Porém, esse relato é um exemplo nítido do porque a Copa é maravilhosa. Ela causa esse efeito de fazer milhões acompanharem como se fossem fanáticos torcedores. Racionalizar o ato de torcer é um perigo. Todos tem o direito a magia que é o grito de gol e do feitiço que é a corneta.
Outra das magia da Copa é a rivalidade. Os que não gostam que me perdoem. Pouco importa se nossa rixa com a Argentina foi inventada por Galvão Bueno ou não. Mas a rivalidade é maravilhosa. Poder xingar a equipe adversária sem mais nem menos. Gritar ser o único pentacampeão. Escrever Seleção com letra maiúscula da mesma forma que se escreve Deus ou um nome próprio, e ao mesmo tempo colocar o país rival em minúsculo, assim como é minúsculo o talento do suposto craque do time deles.
Os historiadores e burocratas, viciados nos números frios das datas, dizem que o futebol foi inventado pelos ingleses. Para esses eu só tenho a dizer: vocês estão errados.

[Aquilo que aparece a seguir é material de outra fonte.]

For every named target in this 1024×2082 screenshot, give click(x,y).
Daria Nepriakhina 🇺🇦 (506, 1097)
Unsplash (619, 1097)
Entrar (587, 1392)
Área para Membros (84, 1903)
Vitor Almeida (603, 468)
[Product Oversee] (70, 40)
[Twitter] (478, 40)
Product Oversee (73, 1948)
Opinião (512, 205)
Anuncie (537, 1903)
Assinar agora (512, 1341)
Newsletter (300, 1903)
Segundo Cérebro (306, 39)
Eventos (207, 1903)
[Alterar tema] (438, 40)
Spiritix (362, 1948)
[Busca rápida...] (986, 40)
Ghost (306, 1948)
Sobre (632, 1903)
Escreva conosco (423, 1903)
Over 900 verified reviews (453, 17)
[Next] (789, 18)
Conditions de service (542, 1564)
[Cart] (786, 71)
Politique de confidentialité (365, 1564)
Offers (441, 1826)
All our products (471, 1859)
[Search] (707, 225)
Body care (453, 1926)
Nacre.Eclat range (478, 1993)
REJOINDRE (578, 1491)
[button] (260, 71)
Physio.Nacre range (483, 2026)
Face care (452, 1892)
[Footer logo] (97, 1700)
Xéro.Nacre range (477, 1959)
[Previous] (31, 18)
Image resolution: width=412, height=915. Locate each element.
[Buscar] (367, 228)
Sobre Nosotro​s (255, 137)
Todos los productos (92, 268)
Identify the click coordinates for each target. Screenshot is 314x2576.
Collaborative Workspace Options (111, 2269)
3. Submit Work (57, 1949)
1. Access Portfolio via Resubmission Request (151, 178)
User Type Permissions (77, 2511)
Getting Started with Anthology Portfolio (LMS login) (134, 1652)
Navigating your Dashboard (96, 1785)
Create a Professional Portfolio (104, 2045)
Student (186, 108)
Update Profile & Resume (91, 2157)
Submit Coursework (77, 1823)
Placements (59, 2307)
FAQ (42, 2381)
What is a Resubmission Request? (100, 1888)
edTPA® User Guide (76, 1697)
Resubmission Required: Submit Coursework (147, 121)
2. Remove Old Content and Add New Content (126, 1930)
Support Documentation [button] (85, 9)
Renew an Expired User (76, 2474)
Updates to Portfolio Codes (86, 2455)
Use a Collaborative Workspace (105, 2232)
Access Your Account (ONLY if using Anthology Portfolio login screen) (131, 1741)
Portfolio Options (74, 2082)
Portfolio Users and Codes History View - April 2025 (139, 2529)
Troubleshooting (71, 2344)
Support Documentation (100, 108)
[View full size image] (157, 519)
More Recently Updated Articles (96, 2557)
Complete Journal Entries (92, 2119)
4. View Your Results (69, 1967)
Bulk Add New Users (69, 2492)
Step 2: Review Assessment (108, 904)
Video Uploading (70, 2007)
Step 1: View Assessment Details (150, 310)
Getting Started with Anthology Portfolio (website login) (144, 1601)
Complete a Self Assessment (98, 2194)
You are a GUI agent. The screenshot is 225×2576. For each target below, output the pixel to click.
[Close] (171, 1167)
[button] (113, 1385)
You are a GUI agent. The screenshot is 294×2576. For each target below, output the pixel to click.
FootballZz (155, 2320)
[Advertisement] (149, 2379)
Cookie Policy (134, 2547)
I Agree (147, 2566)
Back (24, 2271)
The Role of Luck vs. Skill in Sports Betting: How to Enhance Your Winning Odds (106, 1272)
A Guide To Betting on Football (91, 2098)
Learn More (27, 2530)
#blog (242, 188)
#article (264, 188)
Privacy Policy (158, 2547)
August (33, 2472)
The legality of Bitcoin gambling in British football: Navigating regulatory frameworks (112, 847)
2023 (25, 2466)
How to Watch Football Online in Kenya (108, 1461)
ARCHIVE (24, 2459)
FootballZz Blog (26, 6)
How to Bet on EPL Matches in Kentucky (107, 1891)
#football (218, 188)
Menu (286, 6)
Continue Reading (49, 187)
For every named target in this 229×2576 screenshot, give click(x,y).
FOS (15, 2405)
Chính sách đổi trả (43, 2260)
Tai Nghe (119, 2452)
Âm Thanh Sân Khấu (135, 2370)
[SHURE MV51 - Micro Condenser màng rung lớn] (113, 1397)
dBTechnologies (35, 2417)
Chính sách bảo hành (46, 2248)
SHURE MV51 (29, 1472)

O futebol, o futebol mesmo foi inventado no Brasil. Quando as regras e a rigidez tática foram substituídas pelo drible, pela ousadia, pela irreverência. Aí sim, foi criado o futebol.
O futebol surgiu quando a diretoria do Vasco da Gama, guiada pela flecha civilizatória de Oxóssi, escreveu a Resposta Histórica, um documento fundante do jogo e do país possível, contrariando e enfrentando o racismo que não permitia negros jogarem futebol profissional.
O futebol nasceu quando Seu Zé baixou em seu Cavalo, o Mané Garrincha, em pleno Maracanã e o fez dançar com a bola. Nasceu quando o então menino Pelé, recebeu um Erê, fez furdunço, chapelou um sueco e trouxe pra casa nossa primeira taça.
Digo mais, o gol de Pelé além de inventar o futebol como amamos, também foi fundamental para essa invenção que chamamos de Brasil, mas aí é outro papo e outra história.
O foda, e o fato, é que hoje, se joga muito mais a bagunça redigida pelos ingleses, do que a bagunça criada em nosso solo.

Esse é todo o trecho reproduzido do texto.